Conversely, states that had the highest gun death rates in 2020 had stand-your-ground legislation, or laws that authorize individuals to use lethal force even in situations they might have otherwise been able to walk away from, and three of the five had permitless carry laws, which allow individuals to carry a concealed gun in public without a permit. (Johns Hopkins University, 2022).
There is no miracle cure for gun violence problems in the United States, especially because there are an estimated 400 million firearms in the hands of civilians. However, that does not mean we should accept claims from those who say, “nothing works—new laws don’t matter.” We cannot count on the news media to provide the information that people need to understand either the complexity of gun violence problems (e.g., the lack of public awareness about the significant proportion of gun deaths that are suicides) or the potential for reductions in risk and harm from laws that have already been implemented in states other than Michigan. We need to educate ourselves in order to educate others. If we want our fellow voters to prioritize gun safety in choosing between candidates in the upcoming November election, we need to recognize that each of us can play an important role in educating those around us with fact-based information that they cannot expect to hear from either the news media or political candidates.

Christopher E. Smith, J.D., Ph.D.
MCPGV Board President
SOURCES
Sara Burnett, “AP-NORC Poll: Most in U.S. Say They Want Stricter Gun Laws,” U.S. News & World Report, August 23, 2022 (usnews.com).
Eric Cortellessa, “Trump Allies Are Attacking Biden for a Plan to Hire 87,000 New IRS Agents That Doesn’t Exit,” Time Magazine, August 9, 2022 (time.com).
Johns Hopkins University, “New Report Highlights U.S. Gun-Related Deaths,” April 28, 2022 (publichealth.jhu.edu).

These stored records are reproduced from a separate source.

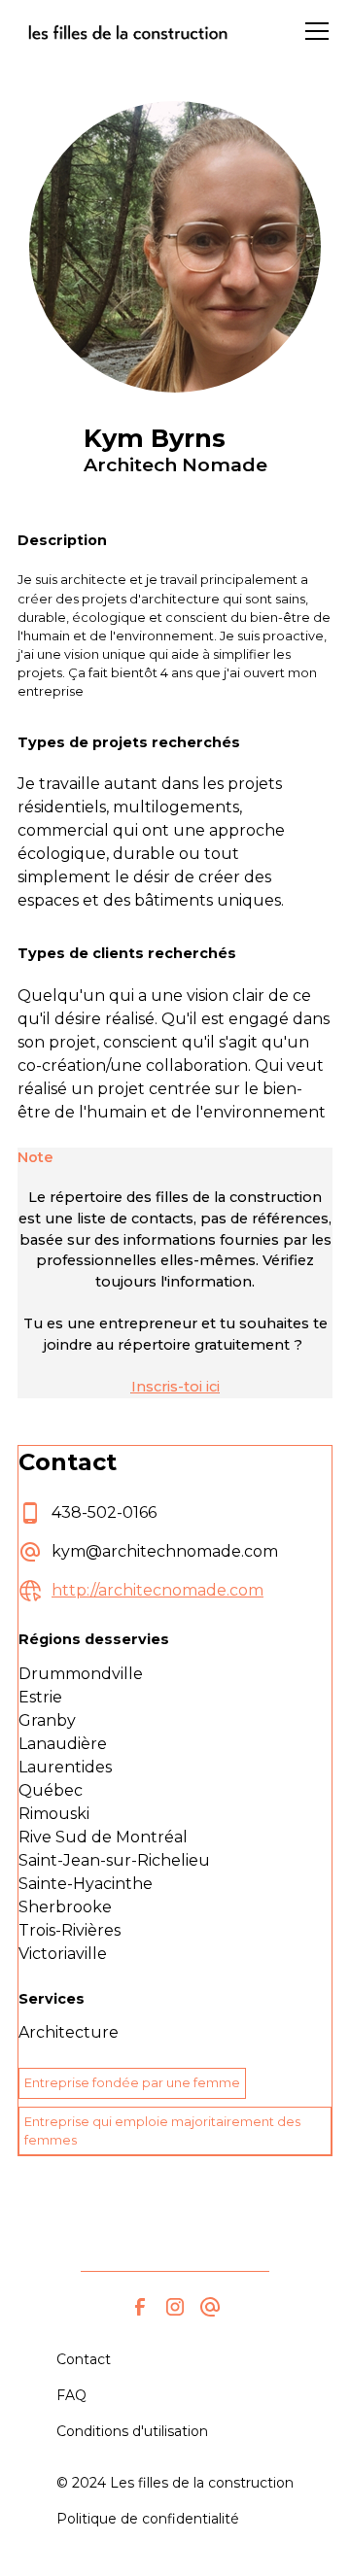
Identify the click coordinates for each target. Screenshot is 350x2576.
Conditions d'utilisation (132, 2431)
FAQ (71, 2395)
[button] (313, 31)
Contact (83, 2359)
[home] (128, 31)
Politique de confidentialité (147, 2518)
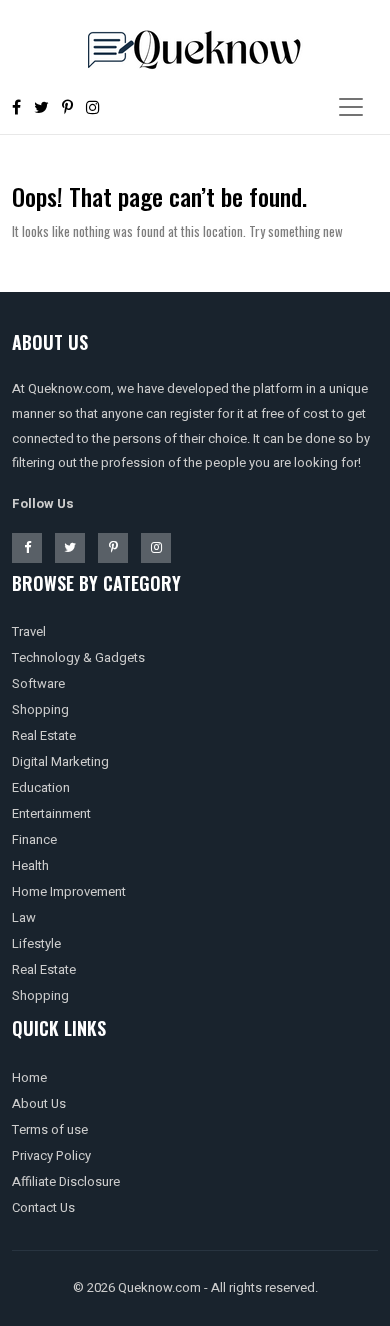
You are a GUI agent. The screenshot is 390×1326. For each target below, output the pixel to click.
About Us (39, 1103)
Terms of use (50, 1129)
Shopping (40, 709)
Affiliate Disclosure (66, 1181)
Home (29, 1077)
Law (24, 917)
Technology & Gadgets (78, 657)
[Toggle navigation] (351, 107)
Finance (34, 839)
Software (38, 683)
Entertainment (51, 813)
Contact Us (43, 1207)
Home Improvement (69, 891)
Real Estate (44, 735)
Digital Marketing (60, 761)
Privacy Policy (51, 1155)
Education (41, 787)
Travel (29, 631)
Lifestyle (36, 943)
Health (30, 865)
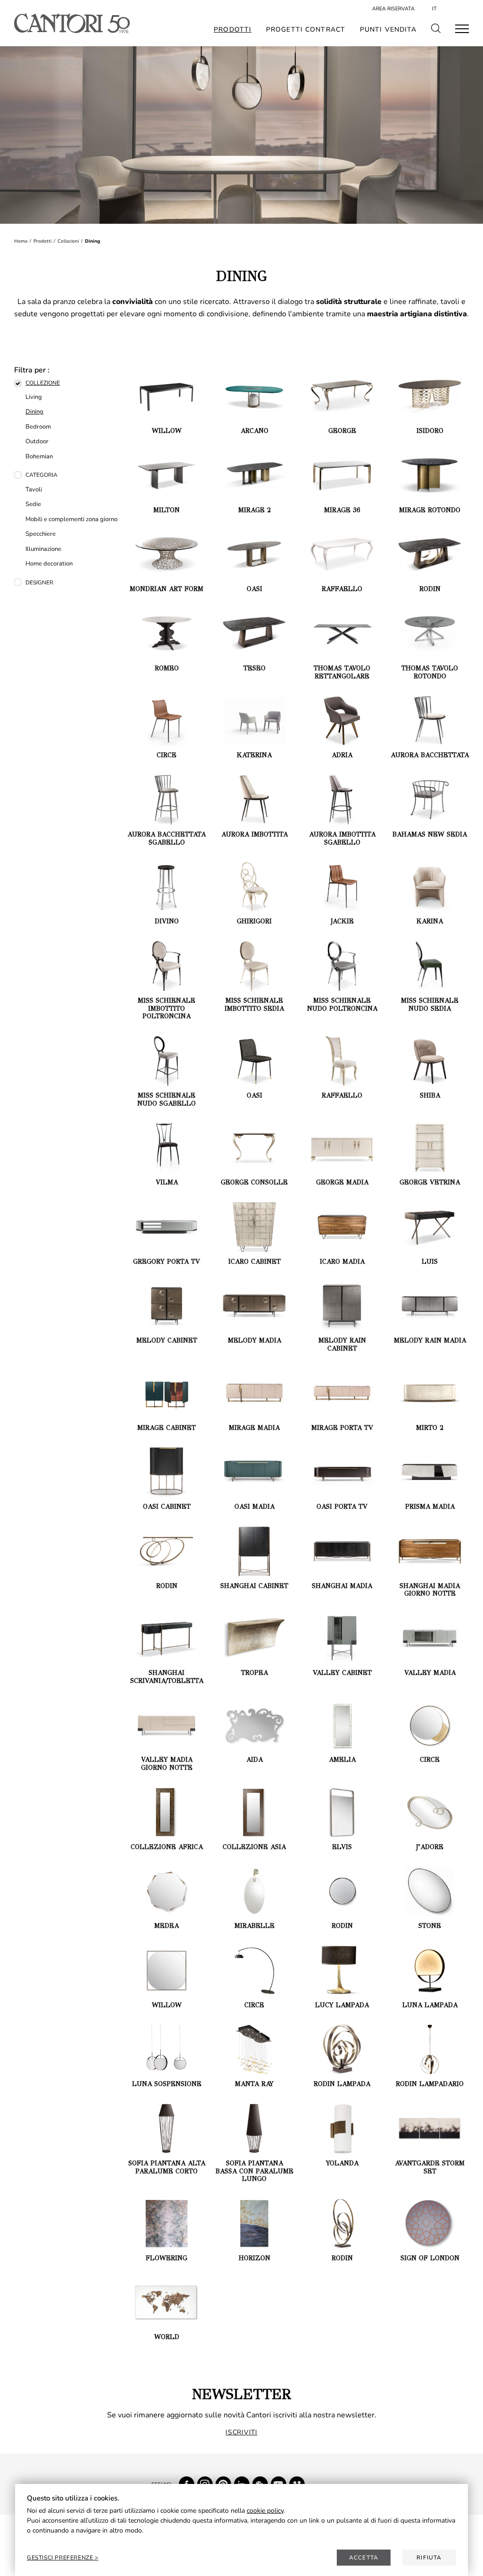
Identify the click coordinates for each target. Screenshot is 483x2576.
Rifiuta (428, 2557)
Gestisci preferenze (61, 2557)
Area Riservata (393, 8)
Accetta (363, 2557)
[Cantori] (72, 23)
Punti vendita (388, 29)
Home (20, 241)
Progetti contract (305, 29)
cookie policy (265, 2510)
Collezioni (68, 241)
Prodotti (232, 29)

Josh Kelety, “IRS Special Agent Job Ad Misrepresented Online,” Associated Press, August 15, 2022 (apnews.com).
Alexia Lipman, “How the Top 1% Evade Taxes—And Get Away with It,” Chicago Policy Review, November 15, 2021 (chicagopolicyreview.org).
NBC Nightly News with Lester Holt, August 25, 2022 (nbcnew.com).
RAND Corporation, The Science of Gun Policy: A Critical Synthesis of Research Evidence on the Effects of Gun Policies in the United States, Santa Monica, CA: RAND (2018), pp. 119-126.
Alan Rappeport and Tiffany Hsu, “More Money for IRS Spurs Conspiracy Theories of ‘Shadow Army,’” New York Times, August 19, 2022 (nytimes.com).